Merhaba;

Bugün sizlere, Oracle’ın yönetim bulut hizmeti (“Oracle Management Cloud”) hakkında özet bir bilgi aktarmak istiyorum. Oracle’ın sunduğu bulut hizmetleri, alt-yapısında kullanılan sanallaştırma teknolojisi, Oracle’ın sunduğu özel bulut ortamı, cloud@customer konularıyla  ilgili pek çok yazı hazırlamıştım. https://www.linkedin.com/in/asiye-yigit-4a546524/detail/recent-activity/posts/  adresinden bu makalelere ulaşabilirsiniz.
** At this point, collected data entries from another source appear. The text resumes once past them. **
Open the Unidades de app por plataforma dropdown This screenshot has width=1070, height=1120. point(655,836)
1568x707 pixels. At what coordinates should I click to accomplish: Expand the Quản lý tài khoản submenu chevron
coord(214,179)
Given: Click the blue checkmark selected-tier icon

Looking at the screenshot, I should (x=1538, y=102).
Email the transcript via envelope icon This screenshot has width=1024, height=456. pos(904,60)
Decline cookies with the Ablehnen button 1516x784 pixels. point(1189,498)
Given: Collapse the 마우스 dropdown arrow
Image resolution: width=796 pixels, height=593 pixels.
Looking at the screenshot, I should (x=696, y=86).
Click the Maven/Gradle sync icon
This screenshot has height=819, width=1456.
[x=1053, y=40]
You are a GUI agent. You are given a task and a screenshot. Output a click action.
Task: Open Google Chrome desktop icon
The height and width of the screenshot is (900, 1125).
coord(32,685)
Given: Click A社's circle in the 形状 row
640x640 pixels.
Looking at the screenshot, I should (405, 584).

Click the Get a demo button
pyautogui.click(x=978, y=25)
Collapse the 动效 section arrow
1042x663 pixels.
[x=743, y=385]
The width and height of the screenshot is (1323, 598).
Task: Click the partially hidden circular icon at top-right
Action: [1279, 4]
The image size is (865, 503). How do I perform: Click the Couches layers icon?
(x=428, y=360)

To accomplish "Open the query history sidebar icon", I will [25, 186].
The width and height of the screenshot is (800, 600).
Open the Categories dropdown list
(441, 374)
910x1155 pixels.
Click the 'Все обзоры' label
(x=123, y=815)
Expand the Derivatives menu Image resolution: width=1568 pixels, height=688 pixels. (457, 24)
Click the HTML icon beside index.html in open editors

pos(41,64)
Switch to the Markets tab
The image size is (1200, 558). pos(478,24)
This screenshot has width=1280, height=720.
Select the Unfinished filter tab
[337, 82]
Oracle yönetim bulut hizmeti, mevcut geleneksel yönetim ve güvenlik araçlarının artık günümüzde yeterli olmadığı söylemiyle özelliklerini ortaya çıkarıyor. Bu yetersizlik nedeniyle aslında manşetlere konu olan güvenlik ihlallerini, performasn kesintilerini sıkça görüyoruz.

Oracle’ın güvenlik ve yönetimle ilgili vizyonu oldukça basit. Tüm veriyi tek bir platform üzerinde işleyip, amaca yönelik makine öğrenme algoritmalarıyla, insan müdahelesini en aza indirgeyecek şekilde güvenlik ve operasyonel profesyoneller tarafından kullanılabilir bir yapı ortaya çıkarmaktır. Bu yapı içerisinde, aynı şekilde insan müdahelesine gerek duymadan, problemlere dönük çözümlerin otomatik bir şekilde uygulanması prensiplerini de içermektedir.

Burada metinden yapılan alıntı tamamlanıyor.